▸ Langkah Pengerjaan:
**1)** Menurut teks tentang asal usul Surabaya, prasasti Waharu Kuti bertajuk tahun berapa?
**2)** Salin tanpa perubahan bagian teks tentang asal usul Surabaya di antara "31 Mei 2018." dan "sebuah candi Buddhis.", termasuk kedua batas tersebut.

▸ Teks Latihan:
-=-=-

31 Mei 2018. Selamat ulang tahun Surabaya! Selagi kota dagang ini merayakan ulang tahunnya dengan meriah, mari kita lihat asal usul latar belakangnya yang ternyata banyak berkaitan dengan ketiga agama: Buddha, Tao, dan Khonghucu.
Catatan prasasti
Prof. Heru Soekadri, penemu hari jadi Kota Surabaya, dahulu diwawancarai Sinar Dharma, menyatakan Surabaya terlahir dari sebuah kuti. Waharu Kuti merupakan daerah perdikan (Sima) pertama di Hujunggaluh.
Di kawasan delta Sungai Brantas, ditemukan prasasti Waharu Kuti bertajuk tahun 840 M. “Tentang status sima Waharu Kuti, bisa dilihat juga pada isi prasasti Sangsang (907 Masehi) yang menyebut: I’kanang Wanua Waharu Kuti I Hujunggaluh Watak Lamwa,” lanjut Sang Profesor.
Selain itu ditemukan pula prasasti Gedangan atau Kencana bertajuk 860 M. Prasasti itu menyebutkan bahwa di Bungur Lor dan Bungur Asana ada dibangun sebuah candi Buddhis.
Prasasti itu menyebutnya sebagai, “dharmmasima ring Kancana… pangadegna sanghyang prasada sthana nora sanghyang arcca boddha pratiwimba niran pujan angken karttikamasa” (pendirian prasada untuk menaungi arca Buddha yang akan dipuja pada bulan Karttika.) Di sana juga disebutkan adanya juru Cina (Tionghoa) dan India.

-=-=-

▸ Data Tercatat:
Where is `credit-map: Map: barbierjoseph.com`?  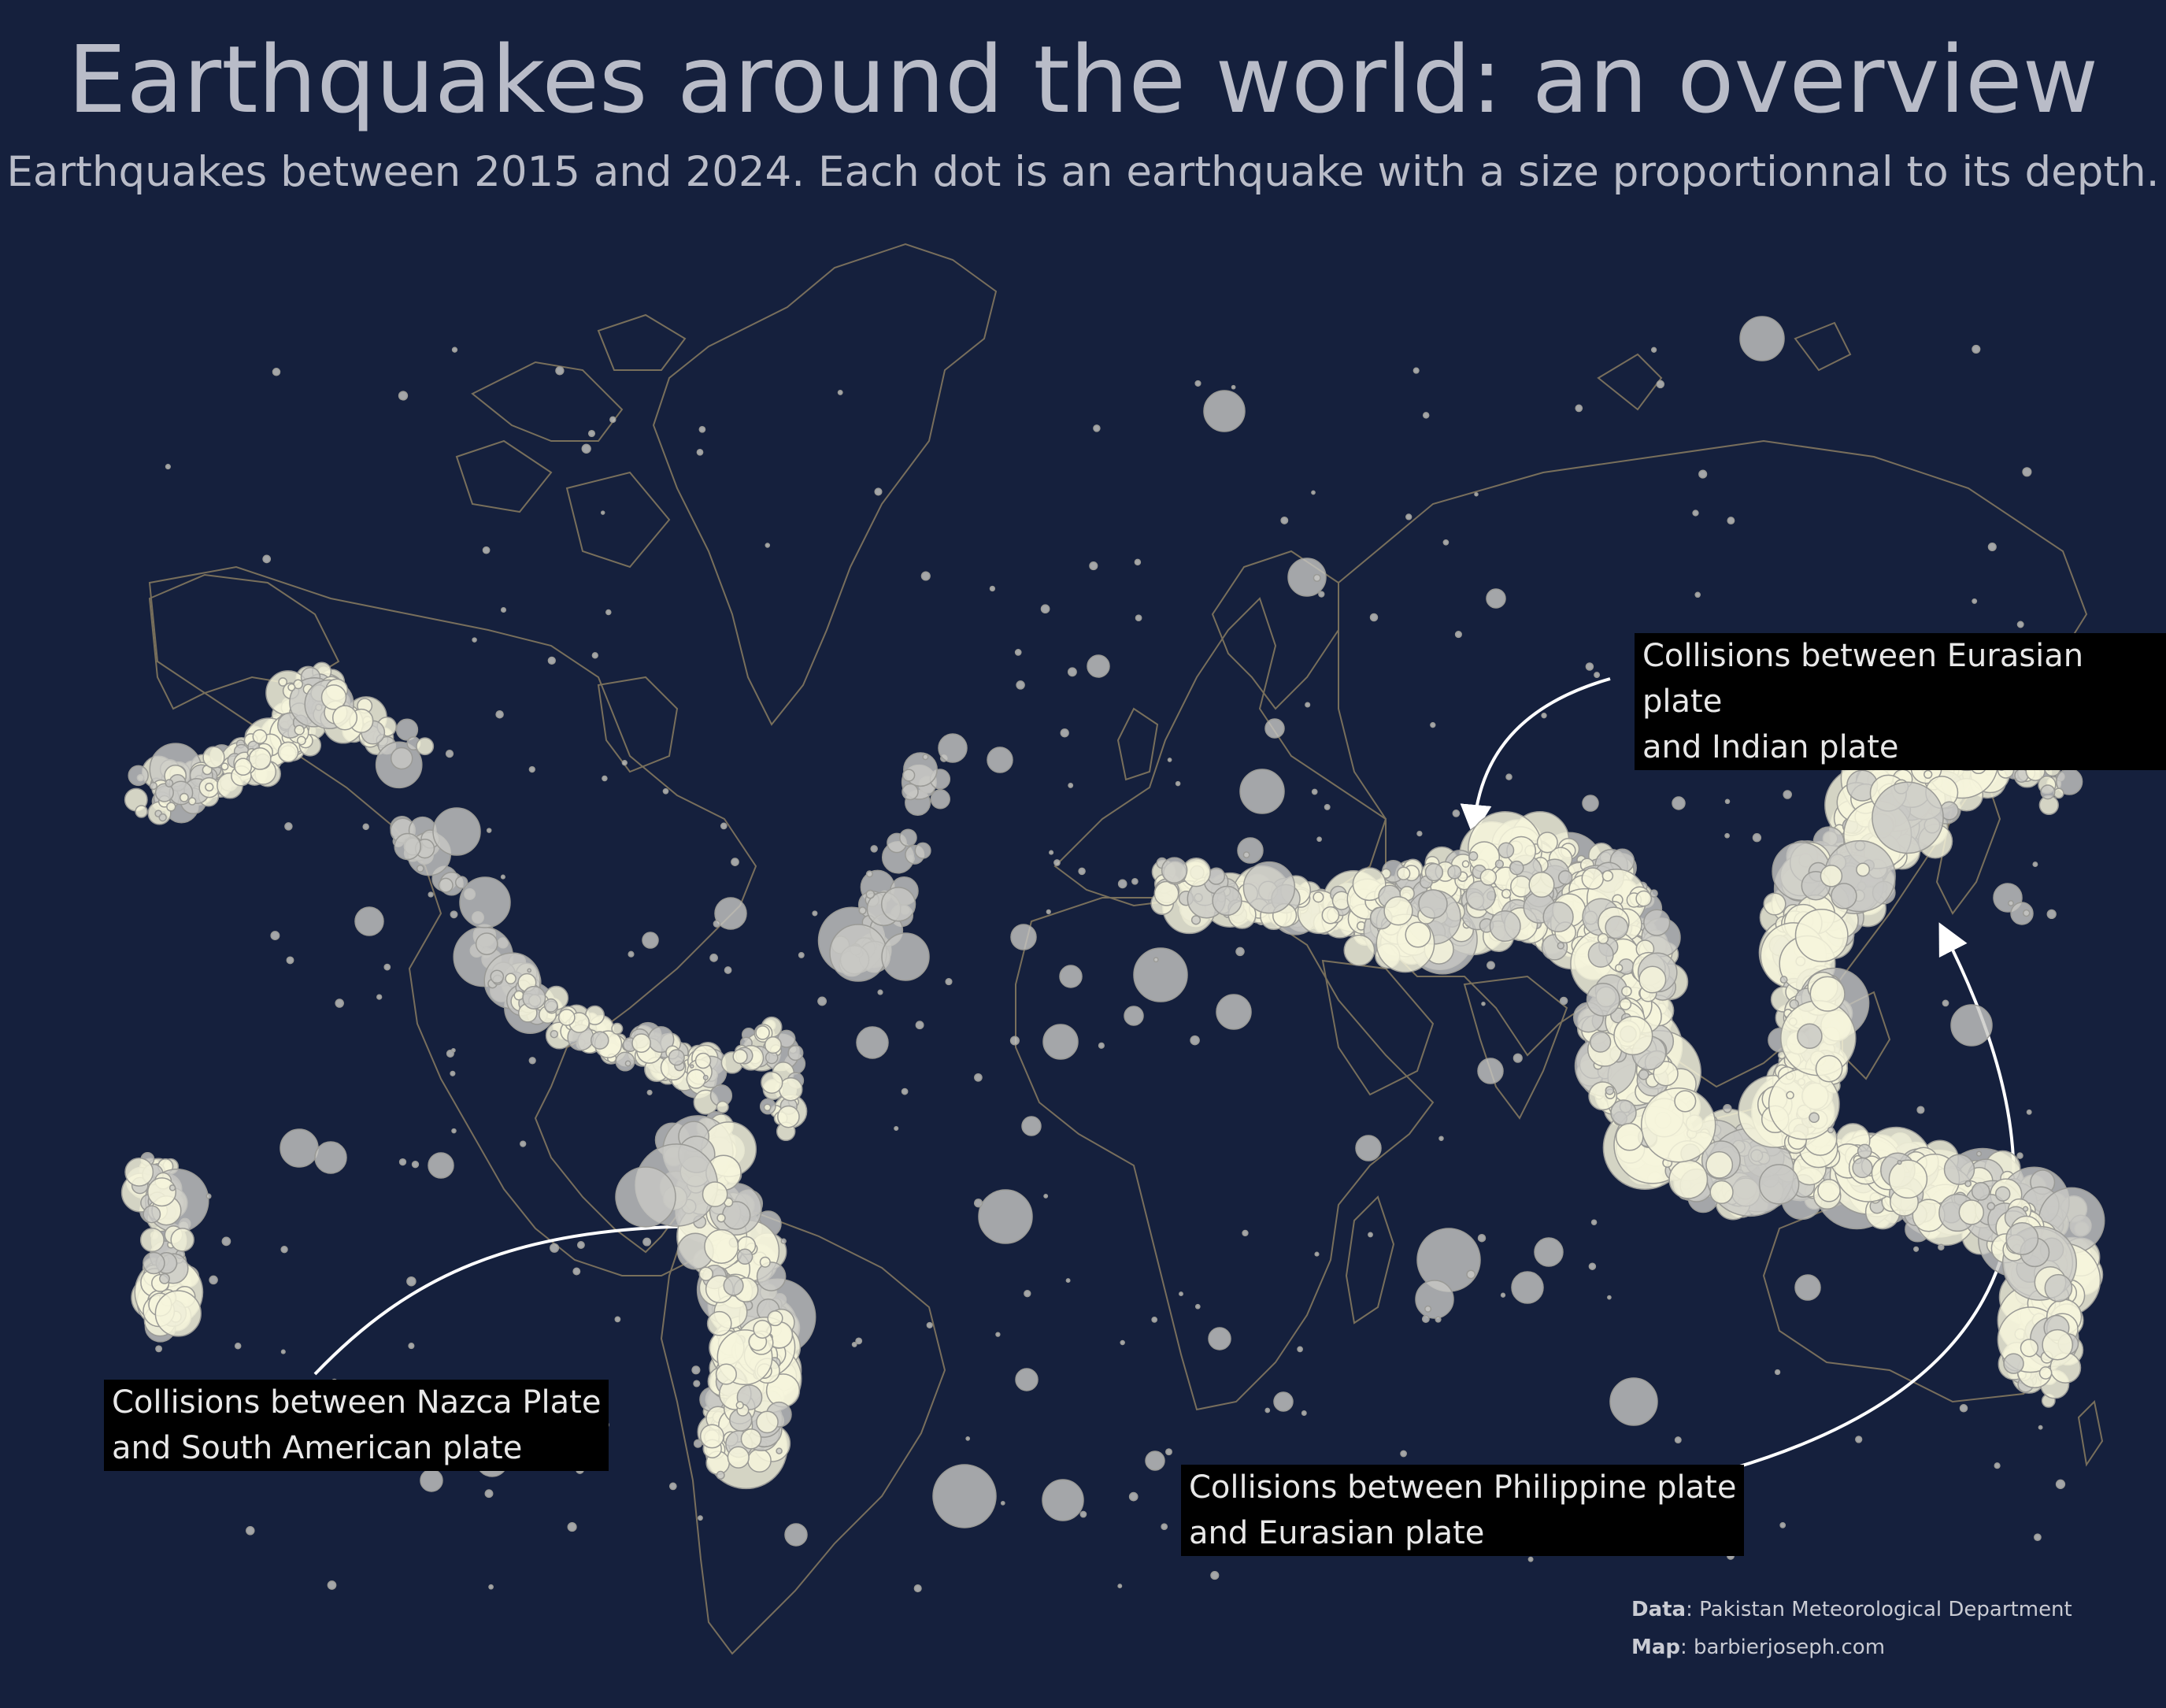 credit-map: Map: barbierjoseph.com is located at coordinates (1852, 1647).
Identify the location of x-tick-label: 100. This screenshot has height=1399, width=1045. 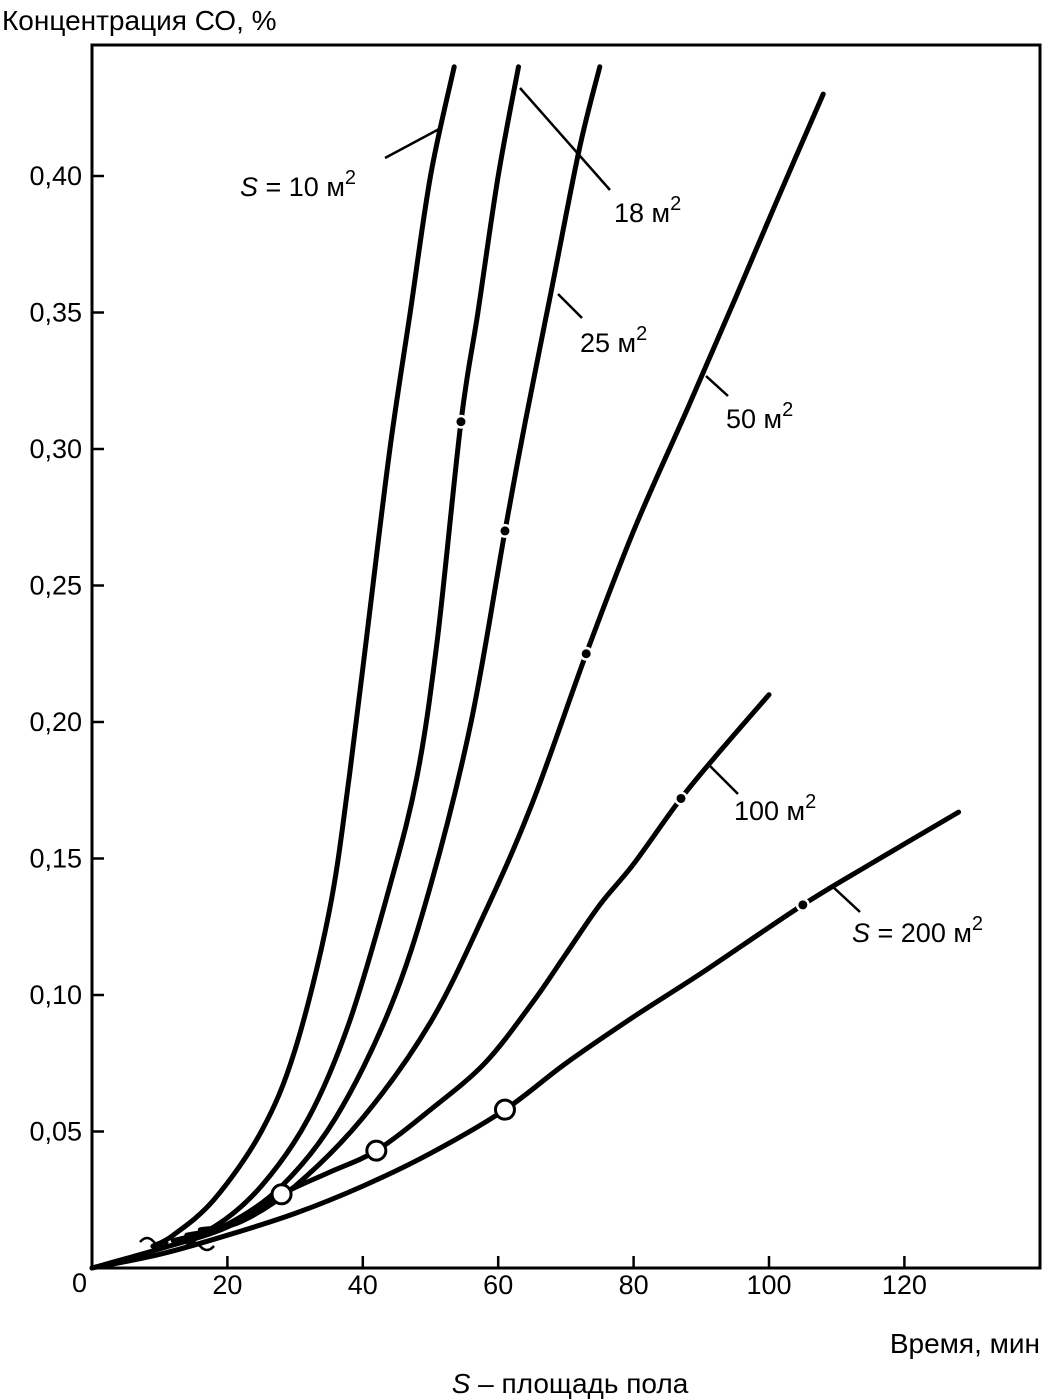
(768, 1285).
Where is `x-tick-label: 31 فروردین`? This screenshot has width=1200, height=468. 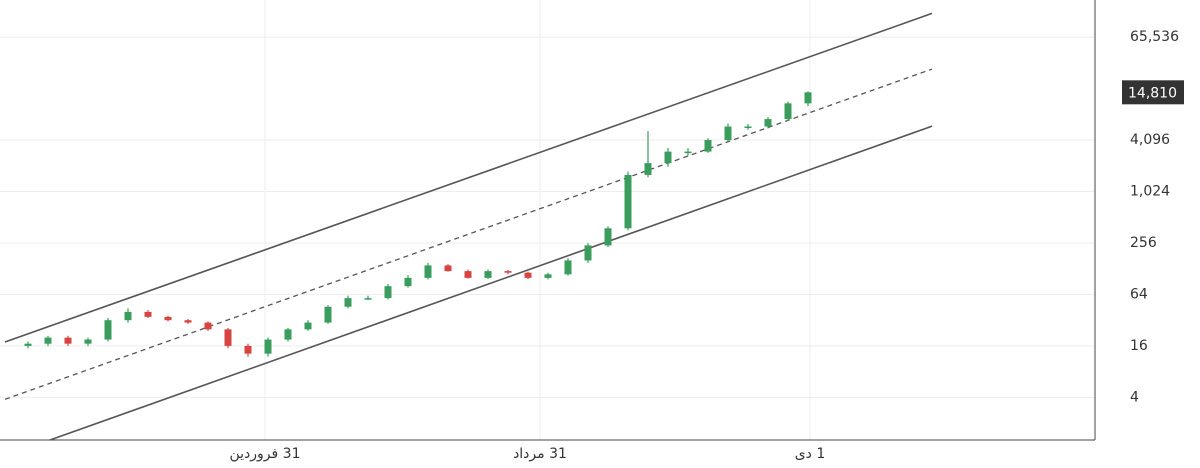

-=-=-

▸ Jawaban Tugas:
**1)** 840 M

**2)**
31 Mei 2018. Selamat ulang tahun Surabaya! Selagi kota dagang ini merayakan ulang tahunnya dengan meriah, mari kita lihat asal usul latar belakangnya yang ternyata banyak berkaitan dengan ketiga agama: Buddha, Tao, dan Khonghucu.
Catatan prasasti
Prof. Heru Soekadri, penemu hari jadi Kota Surabaya, dahulu diwawancarai Sinar Dharma, menyatakan Surabaya terlahir dari sebuah kuti. Waharu Kuti merupakan daerah perdikan (Sima) pertama di Hujunggaluh.
Di kawasan delta Sungai Brantas, ditemukan prasasti Waharu Kuti bertajuk tahun 840 M. “Tentang status sima Waharu Kuti, bisa dilihat juga pada isi prasasti Sangsang (907 Masehi) yang menyebut: I’kanang Wanua Waharu Kuti I Hujunggaluh Watak Lamwa,” lanjut Sang Profesor.
Selain itu ditemukan pula prasasti Gedangan atau Kencana bertajuk 860 M. Prasasti itu menyebutkan bahwa di Bungur Lor dan Bungur Asana ada dibangun sebuah candi Buddhis.